Stored records
/---

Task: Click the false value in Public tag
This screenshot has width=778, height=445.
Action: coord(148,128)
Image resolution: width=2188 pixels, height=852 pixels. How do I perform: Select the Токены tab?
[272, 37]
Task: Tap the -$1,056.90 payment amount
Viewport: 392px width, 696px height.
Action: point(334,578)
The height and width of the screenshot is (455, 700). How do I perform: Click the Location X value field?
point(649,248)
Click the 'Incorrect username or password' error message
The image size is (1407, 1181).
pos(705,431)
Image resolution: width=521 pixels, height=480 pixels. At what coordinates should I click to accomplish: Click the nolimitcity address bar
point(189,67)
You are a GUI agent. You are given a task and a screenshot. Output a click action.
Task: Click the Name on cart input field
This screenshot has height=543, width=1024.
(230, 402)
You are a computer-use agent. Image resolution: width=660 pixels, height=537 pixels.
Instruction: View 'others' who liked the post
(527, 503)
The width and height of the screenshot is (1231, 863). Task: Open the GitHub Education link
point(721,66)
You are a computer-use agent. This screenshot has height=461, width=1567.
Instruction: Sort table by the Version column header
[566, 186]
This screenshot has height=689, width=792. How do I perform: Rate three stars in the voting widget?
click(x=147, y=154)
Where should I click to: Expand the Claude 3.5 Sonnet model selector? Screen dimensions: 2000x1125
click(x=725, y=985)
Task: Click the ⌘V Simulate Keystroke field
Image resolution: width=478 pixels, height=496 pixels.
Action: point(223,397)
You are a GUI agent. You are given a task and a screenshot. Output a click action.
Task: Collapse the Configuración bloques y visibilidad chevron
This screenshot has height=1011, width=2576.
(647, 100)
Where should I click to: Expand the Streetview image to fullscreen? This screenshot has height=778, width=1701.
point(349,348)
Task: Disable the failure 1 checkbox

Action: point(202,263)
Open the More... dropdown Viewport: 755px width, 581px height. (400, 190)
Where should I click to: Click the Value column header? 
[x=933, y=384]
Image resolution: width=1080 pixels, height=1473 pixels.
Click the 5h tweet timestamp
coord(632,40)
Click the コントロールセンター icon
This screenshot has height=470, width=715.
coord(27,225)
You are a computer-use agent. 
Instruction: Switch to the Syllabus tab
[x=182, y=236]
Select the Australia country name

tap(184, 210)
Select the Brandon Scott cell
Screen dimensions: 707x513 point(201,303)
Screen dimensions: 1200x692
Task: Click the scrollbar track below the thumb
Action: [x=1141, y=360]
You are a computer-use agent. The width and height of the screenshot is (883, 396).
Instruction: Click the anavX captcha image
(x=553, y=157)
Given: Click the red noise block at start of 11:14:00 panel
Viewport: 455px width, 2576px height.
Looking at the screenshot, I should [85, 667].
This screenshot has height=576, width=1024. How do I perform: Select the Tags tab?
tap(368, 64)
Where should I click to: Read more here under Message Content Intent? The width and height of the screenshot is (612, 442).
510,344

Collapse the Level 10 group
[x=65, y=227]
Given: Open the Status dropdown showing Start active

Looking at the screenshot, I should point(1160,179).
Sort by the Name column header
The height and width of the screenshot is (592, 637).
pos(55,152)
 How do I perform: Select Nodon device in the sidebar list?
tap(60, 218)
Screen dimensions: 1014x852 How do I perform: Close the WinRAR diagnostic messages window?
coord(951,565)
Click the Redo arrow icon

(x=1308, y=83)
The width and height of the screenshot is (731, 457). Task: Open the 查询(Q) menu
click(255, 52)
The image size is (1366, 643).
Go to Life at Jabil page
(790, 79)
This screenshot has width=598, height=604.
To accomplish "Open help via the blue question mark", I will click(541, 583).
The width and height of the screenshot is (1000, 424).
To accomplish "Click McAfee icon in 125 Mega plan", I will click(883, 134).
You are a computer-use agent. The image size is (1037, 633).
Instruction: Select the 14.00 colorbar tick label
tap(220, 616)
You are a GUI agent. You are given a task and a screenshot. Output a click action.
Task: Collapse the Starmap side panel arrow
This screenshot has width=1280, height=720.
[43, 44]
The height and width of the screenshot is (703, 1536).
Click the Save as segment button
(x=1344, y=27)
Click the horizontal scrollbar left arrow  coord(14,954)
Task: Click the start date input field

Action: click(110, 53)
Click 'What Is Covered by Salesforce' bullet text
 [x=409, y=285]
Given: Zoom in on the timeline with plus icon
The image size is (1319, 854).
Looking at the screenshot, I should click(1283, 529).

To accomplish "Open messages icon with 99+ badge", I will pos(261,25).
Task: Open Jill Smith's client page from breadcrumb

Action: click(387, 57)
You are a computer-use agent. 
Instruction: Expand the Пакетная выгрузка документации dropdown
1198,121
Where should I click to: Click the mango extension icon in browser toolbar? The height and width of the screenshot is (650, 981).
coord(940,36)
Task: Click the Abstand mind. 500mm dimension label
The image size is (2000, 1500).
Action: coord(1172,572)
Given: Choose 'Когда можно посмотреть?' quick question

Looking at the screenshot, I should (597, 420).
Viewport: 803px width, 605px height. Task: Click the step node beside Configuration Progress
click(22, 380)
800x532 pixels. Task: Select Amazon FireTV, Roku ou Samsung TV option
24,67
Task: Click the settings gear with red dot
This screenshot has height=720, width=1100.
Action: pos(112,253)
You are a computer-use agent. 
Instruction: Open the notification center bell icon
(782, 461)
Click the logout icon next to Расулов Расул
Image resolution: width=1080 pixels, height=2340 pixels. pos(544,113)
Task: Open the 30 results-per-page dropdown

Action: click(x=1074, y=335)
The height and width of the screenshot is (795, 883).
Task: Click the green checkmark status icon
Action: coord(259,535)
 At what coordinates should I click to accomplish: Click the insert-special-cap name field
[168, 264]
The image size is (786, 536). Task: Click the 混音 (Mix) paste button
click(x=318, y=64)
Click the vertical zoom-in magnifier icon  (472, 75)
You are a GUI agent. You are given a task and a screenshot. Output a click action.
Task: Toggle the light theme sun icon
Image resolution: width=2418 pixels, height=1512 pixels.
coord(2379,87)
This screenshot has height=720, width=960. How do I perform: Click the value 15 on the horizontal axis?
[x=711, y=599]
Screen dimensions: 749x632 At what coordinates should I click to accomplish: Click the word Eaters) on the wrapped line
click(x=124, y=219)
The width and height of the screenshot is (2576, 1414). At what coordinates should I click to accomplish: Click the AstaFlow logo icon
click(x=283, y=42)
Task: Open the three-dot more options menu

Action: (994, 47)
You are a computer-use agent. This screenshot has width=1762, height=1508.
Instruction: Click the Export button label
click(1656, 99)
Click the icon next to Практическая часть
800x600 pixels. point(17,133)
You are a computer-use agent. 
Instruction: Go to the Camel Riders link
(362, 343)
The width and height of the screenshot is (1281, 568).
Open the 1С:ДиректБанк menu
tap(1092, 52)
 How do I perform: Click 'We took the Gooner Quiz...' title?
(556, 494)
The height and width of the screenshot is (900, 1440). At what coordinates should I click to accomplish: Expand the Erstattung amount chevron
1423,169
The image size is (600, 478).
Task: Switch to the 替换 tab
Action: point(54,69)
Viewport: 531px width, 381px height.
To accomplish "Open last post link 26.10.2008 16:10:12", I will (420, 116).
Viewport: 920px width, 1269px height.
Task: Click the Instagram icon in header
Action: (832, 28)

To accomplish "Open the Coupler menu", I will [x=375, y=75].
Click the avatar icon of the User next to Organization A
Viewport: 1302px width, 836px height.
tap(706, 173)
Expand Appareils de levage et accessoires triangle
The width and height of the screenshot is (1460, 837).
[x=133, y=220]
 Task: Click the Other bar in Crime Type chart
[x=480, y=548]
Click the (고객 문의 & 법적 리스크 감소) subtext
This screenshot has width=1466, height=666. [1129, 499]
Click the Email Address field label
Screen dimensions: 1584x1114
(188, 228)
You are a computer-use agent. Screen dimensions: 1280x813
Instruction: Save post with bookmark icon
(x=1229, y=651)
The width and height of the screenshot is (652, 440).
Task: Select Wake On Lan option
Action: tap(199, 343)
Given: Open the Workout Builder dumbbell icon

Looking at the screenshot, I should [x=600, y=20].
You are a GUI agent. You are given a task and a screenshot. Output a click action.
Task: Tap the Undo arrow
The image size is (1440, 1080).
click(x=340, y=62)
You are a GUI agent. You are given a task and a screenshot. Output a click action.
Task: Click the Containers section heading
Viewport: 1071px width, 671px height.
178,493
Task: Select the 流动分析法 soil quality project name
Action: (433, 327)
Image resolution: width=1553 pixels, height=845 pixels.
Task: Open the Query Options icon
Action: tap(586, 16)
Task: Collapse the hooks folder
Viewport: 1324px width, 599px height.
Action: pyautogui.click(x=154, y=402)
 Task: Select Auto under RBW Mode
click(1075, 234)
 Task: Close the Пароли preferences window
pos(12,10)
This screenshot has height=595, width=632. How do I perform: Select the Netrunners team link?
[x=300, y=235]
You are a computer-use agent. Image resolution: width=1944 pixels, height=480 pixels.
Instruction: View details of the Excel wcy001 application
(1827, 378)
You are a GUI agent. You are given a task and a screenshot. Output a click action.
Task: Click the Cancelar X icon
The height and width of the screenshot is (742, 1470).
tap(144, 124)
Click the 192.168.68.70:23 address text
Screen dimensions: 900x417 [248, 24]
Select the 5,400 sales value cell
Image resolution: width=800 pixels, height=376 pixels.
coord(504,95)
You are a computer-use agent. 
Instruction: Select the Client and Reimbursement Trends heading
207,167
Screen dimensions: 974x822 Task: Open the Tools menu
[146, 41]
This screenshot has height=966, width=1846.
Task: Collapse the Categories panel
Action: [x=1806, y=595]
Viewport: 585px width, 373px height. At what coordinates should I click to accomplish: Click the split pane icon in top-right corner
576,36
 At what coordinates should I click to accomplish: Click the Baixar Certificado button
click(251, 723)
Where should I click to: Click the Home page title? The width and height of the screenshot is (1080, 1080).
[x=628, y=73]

\---

Prompt: Would you copy out exactly the lines above that start at the one containing "The width and height of the screenshot is (2576, 1414)." and end at the one containing "has width=1762, height=1508.", inclusive?

Exercise response:
The width and height of the screenshot is (2576, 1414). At what coordinates should I click to accomplish: Click the AstaFlow logo icon
click(x=283, y=42)
Task: Open the three-dot more options menu

Action: (994, 47)
You are a computer-use agent. This screenshot has width=1762, height=1508.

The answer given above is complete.